21/04/2026
Desire is often discussed in terms of wanting. Less often discussed is what happens when that desire needs to be expressed. Initiating s*x involves more than attraction. It involves risk.
To initiate is to signal interest.
To move toward someone.
To make yourself visible in a moment where the outcome is uncertain.
And with that comes the possibility of:
Rejection
Misattunement
Embarrassment
For many, this is where anxiety becomes activated. Not in the absence of desire,
but at the point where desire requires action.
Clinically, this can present as:
Hesitation or avoidance of initiation
Waiting for the other person to make the first move
Overa**lysing timing, context, or “the right moment”
Interpreting neutral responses as rejection
This is particularly relevant in relational dynamics where initiation becomes asymmetrical.
One partner pursues.
The other withdraws.
Over time, this pattern can reinforce anxiety on both sides.

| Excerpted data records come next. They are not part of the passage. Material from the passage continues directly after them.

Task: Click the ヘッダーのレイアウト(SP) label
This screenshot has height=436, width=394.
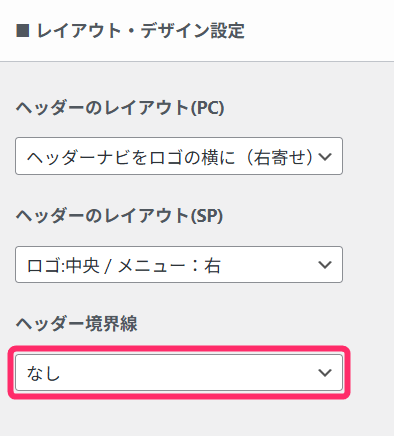Action: (119, 216)
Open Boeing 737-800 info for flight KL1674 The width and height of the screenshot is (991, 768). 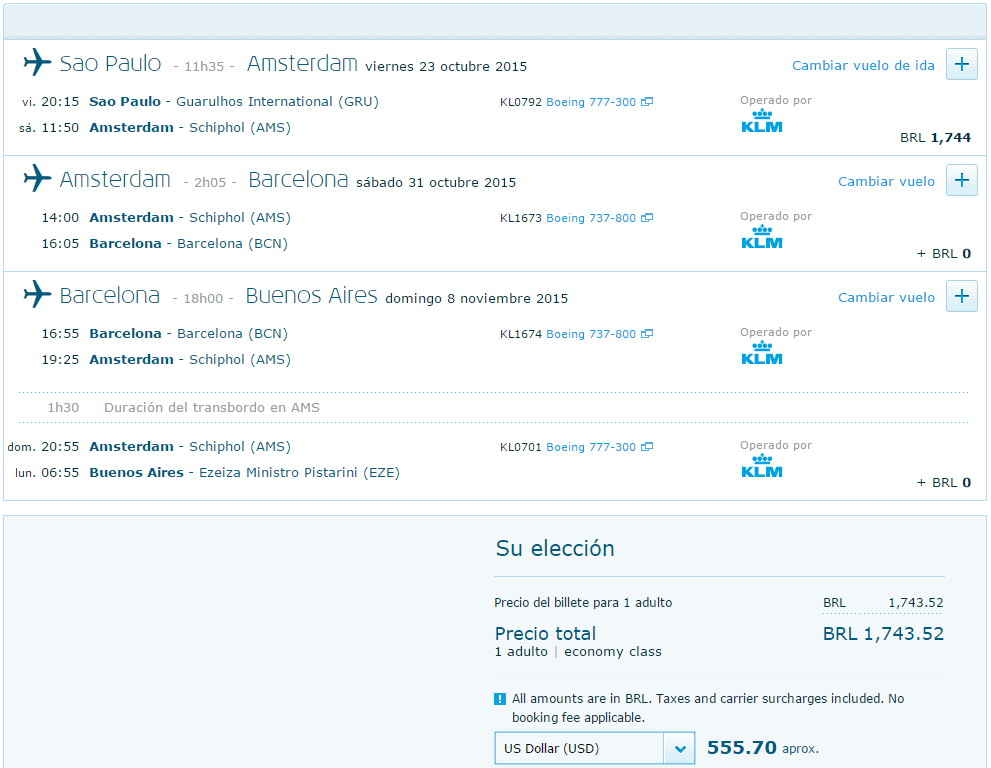[591, 334]
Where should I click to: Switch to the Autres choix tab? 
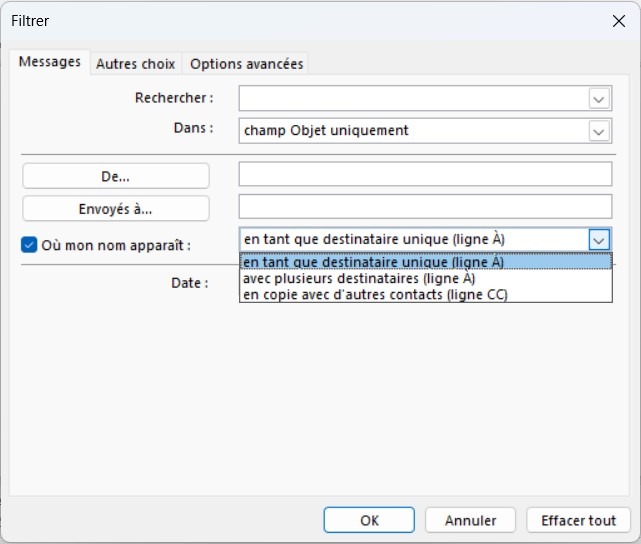(x=136, y=64)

From a therapeutic perspective, initiation is not simply a behavioural act.
It is shaped by:
Attachment patterns
Previous relational experiences
Beliefs about desirability and rejection
Working with initiation anxiety involves:
Increasing tolerance for vulnerability
Decoupling initiation from guaranteed outcomes
Recognising that interest can be expressed without certainty of reciprocity
Initiation is not a performance to be evaluated. It is an invitation.
Reducing anxiety in this space is less about “getting it right”
and more about being able to engage despite uncertainty.